THE CHALLENGE TO BOOK CULTURE

On the face of it, it would be hard to imagine a more depressing cultural subject right now than the future of book culture. Publishers are hurting badly; droves of independent bookstores have closed down; Borders, a major chain of booksellers, has filed for bankruptcy and is currently dumping the dregs of its stock at its flagship store on 57th Street and Park Avenue; floundering newspapers have cut loose their reviewers and, at best, folded their book review sections into their shrinking pages. The newspapers themselves may not be far behind. The Great Recession delivered the coup de grace; advertising revenue is in free fall. Ask any editor, any author, any media maven: it is not a pretty picture. The executive editor of the New York Times wonders whether there will still be a print edition five years from now.


On the other hand, some would argue that this worst of times is also the best of times. Thanks to the Internet, to online booksellers like Amazon, to the ubiquitous Google digitizing whole libraries, books have never been so readily available, including rare books, out-of-print books, and, thanks to the famous "long tail," older titles once hard to find, since bookstores rarely stocked them. Loving the serendipity of browsing in bookstores, actually fingering the merchandise, we forget the frustrations of the fruitless search, the books we could not find. Browsing online we find it's all there yet tantalizingly out of reach.
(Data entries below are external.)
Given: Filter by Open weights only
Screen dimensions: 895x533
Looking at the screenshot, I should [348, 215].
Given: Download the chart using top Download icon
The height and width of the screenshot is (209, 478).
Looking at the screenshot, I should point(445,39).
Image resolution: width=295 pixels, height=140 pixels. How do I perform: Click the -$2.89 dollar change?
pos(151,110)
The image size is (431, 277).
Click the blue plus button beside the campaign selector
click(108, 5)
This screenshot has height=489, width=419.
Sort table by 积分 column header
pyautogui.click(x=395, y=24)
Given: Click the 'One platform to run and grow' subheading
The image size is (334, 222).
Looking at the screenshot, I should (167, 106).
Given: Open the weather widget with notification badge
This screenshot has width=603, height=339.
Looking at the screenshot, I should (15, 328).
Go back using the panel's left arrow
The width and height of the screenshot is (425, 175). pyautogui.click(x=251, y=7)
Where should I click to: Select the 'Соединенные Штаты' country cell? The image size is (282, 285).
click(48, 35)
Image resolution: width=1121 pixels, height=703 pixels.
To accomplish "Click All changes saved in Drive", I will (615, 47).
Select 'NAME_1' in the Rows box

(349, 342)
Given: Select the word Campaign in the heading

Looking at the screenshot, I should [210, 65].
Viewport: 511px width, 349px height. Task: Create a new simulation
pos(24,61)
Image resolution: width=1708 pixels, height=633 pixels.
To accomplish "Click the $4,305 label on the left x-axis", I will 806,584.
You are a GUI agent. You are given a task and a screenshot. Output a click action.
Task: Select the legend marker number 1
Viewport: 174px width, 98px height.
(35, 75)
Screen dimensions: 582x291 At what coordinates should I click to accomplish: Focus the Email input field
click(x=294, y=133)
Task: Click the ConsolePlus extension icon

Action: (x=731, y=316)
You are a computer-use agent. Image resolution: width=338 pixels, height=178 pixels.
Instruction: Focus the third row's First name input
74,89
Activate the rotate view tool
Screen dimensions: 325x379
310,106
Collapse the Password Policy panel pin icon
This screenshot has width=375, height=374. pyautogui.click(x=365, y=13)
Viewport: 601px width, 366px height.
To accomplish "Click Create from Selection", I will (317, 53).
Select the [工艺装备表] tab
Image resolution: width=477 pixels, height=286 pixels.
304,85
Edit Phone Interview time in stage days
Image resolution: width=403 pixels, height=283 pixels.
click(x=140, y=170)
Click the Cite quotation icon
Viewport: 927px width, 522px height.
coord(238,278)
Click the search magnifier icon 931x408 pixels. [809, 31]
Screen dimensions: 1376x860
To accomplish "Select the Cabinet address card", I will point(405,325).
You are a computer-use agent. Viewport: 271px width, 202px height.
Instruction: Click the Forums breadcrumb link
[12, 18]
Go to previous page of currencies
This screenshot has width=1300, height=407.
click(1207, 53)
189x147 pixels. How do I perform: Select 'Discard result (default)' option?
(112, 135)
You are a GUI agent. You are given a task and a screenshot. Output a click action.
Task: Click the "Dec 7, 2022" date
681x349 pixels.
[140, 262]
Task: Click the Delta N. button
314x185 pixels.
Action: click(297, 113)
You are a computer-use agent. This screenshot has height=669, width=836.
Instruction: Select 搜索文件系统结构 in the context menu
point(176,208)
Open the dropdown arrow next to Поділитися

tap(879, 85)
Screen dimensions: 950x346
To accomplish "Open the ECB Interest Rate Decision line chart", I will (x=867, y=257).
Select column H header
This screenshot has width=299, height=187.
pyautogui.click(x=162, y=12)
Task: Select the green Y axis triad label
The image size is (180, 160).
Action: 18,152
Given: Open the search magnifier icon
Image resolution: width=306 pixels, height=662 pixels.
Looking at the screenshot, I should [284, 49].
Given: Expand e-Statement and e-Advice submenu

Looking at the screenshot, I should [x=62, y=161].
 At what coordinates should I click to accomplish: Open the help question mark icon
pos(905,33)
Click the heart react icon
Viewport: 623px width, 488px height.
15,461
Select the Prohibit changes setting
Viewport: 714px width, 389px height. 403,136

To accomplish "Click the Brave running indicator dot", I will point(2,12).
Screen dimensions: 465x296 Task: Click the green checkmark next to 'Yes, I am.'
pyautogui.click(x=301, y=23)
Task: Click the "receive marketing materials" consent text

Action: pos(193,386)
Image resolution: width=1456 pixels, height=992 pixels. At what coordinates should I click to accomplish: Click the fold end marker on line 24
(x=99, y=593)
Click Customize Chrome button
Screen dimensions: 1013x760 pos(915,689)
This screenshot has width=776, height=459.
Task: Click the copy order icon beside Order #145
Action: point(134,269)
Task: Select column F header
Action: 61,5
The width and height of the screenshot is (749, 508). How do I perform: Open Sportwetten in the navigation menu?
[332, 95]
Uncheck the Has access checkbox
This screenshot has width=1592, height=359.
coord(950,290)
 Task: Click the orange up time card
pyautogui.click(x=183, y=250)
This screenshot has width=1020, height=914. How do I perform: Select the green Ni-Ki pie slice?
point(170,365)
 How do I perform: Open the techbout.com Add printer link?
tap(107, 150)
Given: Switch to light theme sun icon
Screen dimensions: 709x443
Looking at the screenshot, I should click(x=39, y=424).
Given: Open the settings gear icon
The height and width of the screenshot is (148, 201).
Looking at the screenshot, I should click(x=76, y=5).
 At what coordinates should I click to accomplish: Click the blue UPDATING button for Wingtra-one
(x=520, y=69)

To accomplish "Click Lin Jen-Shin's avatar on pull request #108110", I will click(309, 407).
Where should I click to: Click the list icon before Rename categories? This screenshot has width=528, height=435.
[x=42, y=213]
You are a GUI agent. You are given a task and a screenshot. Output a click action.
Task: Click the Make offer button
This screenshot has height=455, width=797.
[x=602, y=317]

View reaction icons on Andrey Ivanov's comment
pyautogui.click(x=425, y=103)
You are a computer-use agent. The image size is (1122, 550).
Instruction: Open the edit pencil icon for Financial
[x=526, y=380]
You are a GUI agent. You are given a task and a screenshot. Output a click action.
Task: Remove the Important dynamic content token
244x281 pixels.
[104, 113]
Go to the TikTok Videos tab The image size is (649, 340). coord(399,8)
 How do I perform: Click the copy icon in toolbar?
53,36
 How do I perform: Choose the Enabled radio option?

Without fetishizing the physical properties of the book, which after all do not reach back to the tablets on Sinai, we can acknowledge the difference between reading print, flipping pages, plunging ahead or backward, and reading on a computer or miniature electronic device. There is something of a generational divide here, but screen reading, while near-miraculous for retrieving hard-to-find information, is less than ideal for the focused attention of literary reading. As storage devices books indeed are cumbersome. We can be grateful for the amazing horizontal connectivity of the Internet without slighting how shallow those connections often are. It gives us the world at a glance but often no more than a glance.


In the case of book reviewing, or critical writing of any kind, cyberspace offers a few advantages, but to my mind they are outweighed by the drawbacks. There is that vast storehouse of material that can be retrieved, such as reviews, old and new; biographical information; profiles of writers, movie directors, artists, composers; but also, for reviewers, something genuinely new, a vast grey hinterland between publishing and not publishing. The Internet is an open grid for bloggers, commentators, cranks, obsessive enthusiasts who have made cults of individual writers, but not least of all for the fabled man in the street, the consumer now empowered to talk back, to emerge from anonymity, or take cover in anonymity, to make his or her peeves and passions known.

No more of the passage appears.